Text passage →
-=-=-=-=-
The problem with confirming or denying eidetic memory is that it's all in the head. I really can't see how you could construct a test that could absolutely prove or absolutely disprove it. If eidetic memory required only an instantaneous glance at an object to memorize it, then it might be fairly easy to prove, but since eidetic recall generally requires a while to study the object in order to memorize it, I don't see how you could easily test for it.


----------



## TMOY (Aug 28, 2012)

qqwref said:


> If you can see the pieces in your head, you don't need to *memorize* cycles. You'd just look at the cube, don the blindfold, and find the cycles as you go.


Or you can just not bother with cycles at all and solve everything you spot using comms. Works perfectly well for big cube centers.


----------



## qqwref (Aug 28, 2012)
-=-=-=-=-
Dataset content →
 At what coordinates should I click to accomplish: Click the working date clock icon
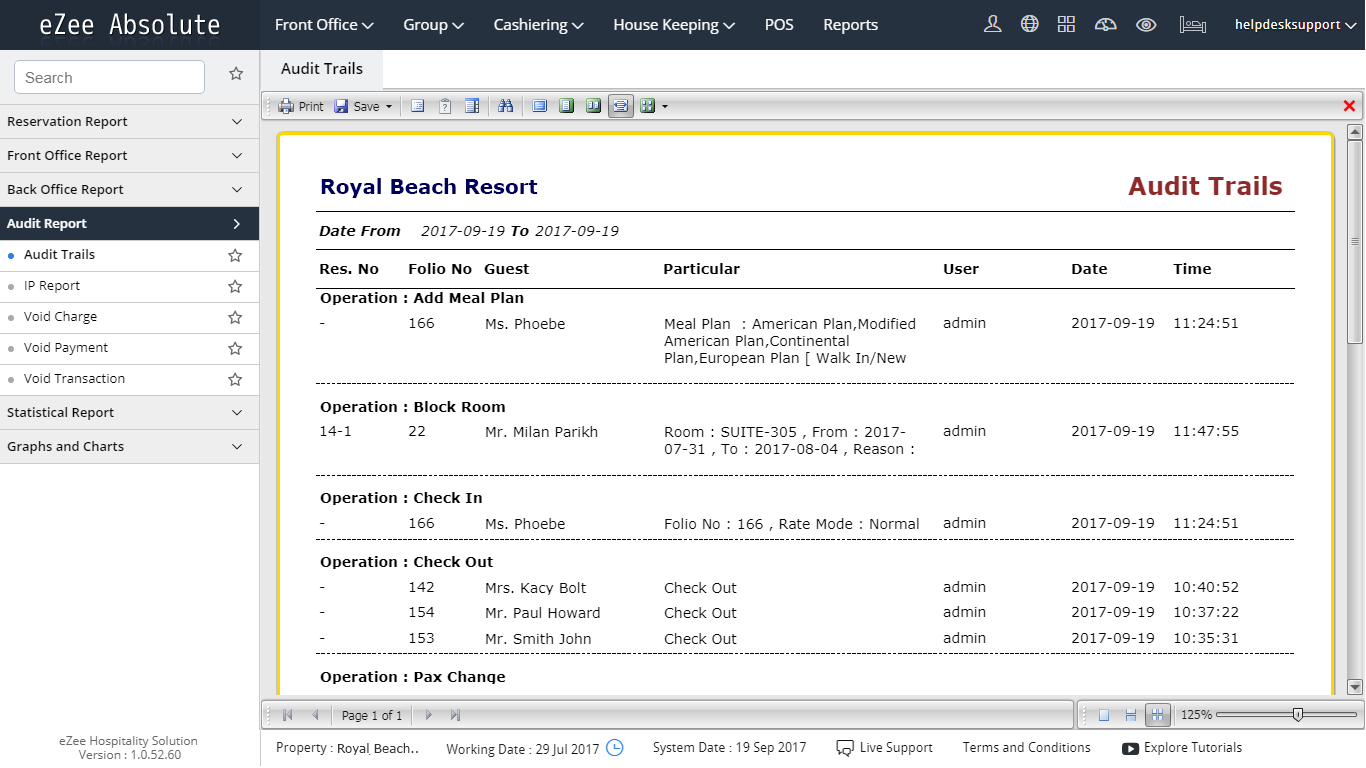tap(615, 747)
-=-=-=-=-
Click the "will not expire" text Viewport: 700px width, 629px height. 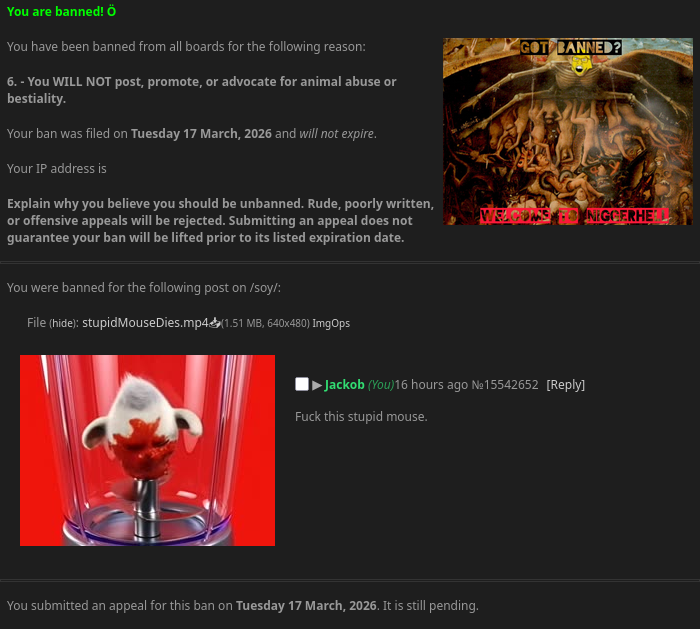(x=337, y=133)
-=-=-=-=-
Tasks to perform →
• 1. In the forum thread on eidetic memory and blind cube solving, what does TMOY say works perfectly well for big cube centers?
• 2. Please proceed with the forum thread on eidetic memory and blind cube solving from the point where it stops.

Answers for the exercise →
• 1. Skipping cycles entirely and solving everything you spot using comms.

• 2.
Aren't cycles and comms the same thing? And don't forget that someone with a theoretical case of eidetic memory would be able to remember the initial pattern of the cube but not necessarily update it as they go. So you're going to have to solve pieces in some kind of cycle configuration however you do it, as opposed to e.g. a cage-style speedsolving method.


----------



## TMOY (Aug 29, 2012)

Not necessarily. I generally solve a whole center, then another one, and so on. I sometimes even deliberately solve a center at the wrong place, and correct at the end with comms swapping whole centers. This is not really what I call solving by cycles.

And I never said someone with an eidetic memory would automattically be good at BLD. He would have to practice anyway.


----------



## qqwref (Aug 29, 2012)

Yeah, as I said, even with eidetic memory you're not going to be able to track the position of all the pieces as you do random cage comms. If you can track pieces like that you might as well just use a normal speedsolving method.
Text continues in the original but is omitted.